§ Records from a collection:
::::

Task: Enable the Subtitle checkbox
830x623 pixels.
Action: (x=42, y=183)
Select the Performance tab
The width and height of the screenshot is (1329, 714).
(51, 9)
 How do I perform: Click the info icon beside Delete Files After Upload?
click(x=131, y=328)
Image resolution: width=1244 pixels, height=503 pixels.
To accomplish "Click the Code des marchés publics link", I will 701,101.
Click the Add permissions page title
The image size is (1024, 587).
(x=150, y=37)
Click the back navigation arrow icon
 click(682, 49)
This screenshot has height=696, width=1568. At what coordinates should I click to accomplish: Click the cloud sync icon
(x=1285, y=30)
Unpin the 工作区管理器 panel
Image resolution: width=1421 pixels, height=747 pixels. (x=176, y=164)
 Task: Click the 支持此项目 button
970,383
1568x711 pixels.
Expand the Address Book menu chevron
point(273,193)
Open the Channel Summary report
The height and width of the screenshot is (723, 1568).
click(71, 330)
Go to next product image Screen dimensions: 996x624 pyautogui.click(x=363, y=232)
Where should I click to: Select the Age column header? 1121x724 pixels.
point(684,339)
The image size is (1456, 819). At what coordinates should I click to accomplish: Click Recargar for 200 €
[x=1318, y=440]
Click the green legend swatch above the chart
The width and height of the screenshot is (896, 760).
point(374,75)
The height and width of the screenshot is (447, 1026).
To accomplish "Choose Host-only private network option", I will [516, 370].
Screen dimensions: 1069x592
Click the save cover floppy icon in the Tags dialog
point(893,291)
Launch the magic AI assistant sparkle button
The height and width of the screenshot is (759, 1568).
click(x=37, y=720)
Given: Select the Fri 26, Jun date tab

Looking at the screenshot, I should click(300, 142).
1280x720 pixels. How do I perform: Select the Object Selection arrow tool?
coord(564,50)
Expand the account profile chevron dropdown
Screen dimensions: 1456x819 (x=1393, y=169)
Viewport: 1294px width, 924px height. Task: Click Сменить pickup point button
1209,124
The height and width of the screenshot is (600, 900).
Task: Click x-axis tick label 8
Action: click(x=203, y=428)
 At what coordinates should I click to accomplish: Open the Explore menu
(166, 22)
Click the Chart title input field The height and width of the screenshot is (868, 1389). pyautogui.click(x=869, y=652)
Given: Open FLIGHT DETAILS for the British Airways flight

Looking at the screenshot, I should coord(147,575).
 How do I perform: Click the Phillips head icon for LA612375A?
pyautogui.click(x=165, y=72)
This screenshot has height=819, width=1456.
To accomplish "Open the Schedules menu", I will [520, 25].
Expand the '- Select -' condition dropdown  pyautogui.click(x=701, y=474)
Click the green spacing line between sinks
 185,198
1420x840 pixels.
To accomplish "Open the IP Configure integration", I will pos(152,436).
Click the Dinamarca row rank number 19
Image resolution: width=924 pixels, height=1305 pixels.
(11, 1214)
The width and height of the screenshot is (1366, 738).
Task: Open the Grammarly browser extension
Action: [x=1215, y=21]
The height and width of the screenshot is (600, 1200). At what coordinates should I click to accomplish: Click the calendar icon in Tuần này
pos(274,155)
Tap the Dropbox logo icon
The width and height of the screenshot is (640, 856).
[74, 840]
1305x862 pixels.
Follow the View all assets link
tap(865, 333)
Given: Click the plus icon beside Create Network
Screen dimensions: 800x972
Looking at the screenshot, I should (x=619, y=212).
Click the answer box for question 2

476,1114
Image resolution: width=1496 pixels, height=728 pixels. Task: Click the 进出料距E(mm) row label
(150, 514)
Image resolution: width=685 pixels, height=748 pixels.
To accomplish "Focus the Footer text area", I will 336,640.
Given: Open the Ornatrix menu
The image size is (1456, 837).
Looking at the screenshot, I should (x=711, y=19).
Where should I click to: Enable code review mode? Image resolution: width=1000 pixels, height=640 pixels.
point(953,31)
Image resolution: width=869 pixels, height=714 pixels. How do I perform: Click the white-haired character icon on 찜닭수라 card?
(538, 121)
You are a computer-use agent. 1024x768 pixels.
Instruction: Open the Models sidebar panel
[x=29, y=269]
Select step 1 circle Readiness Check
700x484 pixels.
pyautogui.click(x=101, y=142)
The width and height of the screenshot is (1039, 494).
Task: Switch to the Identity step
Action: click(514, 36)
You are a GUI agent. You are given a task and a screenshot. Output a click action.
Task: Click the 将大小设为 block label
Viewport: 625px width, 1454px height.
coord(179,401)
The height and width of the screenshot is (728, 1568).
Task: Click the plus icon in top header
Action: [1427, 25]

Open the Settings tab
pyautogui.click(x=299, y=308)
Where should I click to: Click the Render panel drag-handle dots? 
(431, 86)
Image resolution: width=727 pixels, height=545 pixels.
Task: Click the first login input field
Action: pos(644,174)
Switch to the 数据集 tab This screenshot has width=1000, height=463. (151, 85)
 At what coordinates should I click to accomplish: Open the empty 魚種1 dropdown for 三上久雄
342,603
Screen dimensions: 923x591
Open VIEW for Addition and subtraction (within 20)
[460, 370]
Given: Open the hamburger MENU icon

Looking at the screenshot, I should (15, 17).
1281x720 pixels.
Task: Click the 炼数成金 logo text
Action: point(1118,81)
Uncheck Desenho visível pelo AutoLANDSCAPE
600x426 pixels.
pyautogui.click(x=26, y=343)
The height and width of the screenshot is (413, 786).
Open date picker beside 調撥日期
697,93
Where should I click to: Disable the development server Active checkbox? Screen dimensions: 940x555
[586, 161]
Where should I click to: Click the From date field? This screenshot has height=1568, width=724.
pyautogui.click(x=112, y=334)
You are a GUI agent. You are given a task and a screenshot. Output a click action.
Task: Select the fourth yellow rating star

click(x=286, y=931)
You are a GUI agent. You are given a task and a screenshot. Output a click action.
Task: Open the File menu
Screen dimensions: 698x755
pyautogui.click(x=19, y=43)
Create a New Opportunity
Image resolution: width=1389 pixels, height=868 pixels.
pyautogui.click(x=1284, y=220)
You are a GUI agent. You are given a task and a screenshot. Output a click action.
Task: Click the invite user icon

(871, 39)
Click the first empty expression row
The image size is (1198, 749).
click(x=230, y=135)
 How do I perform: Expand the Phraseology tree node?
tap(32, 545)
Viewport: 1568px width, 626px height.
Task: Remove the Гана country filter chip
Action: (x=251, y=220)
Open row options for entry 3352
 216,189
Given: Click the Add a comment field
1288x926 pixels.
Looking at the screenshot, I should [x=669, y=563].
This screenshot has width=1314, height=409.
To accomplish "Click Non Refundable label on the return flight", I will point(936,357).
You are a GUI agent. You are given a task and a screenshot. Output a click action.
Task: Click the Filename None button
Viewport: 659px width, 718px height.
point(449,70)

::::

§ WHAT IS REQUIRED:
Extract each line of the listing above that contains the string "header". Case counts, so a line matches only if the letters agree in case.

§ WRITTEN SOLUTION:
Where should I click to: Select the Age column header? 1121x724 pixels.
Task: Click the plus icon in top header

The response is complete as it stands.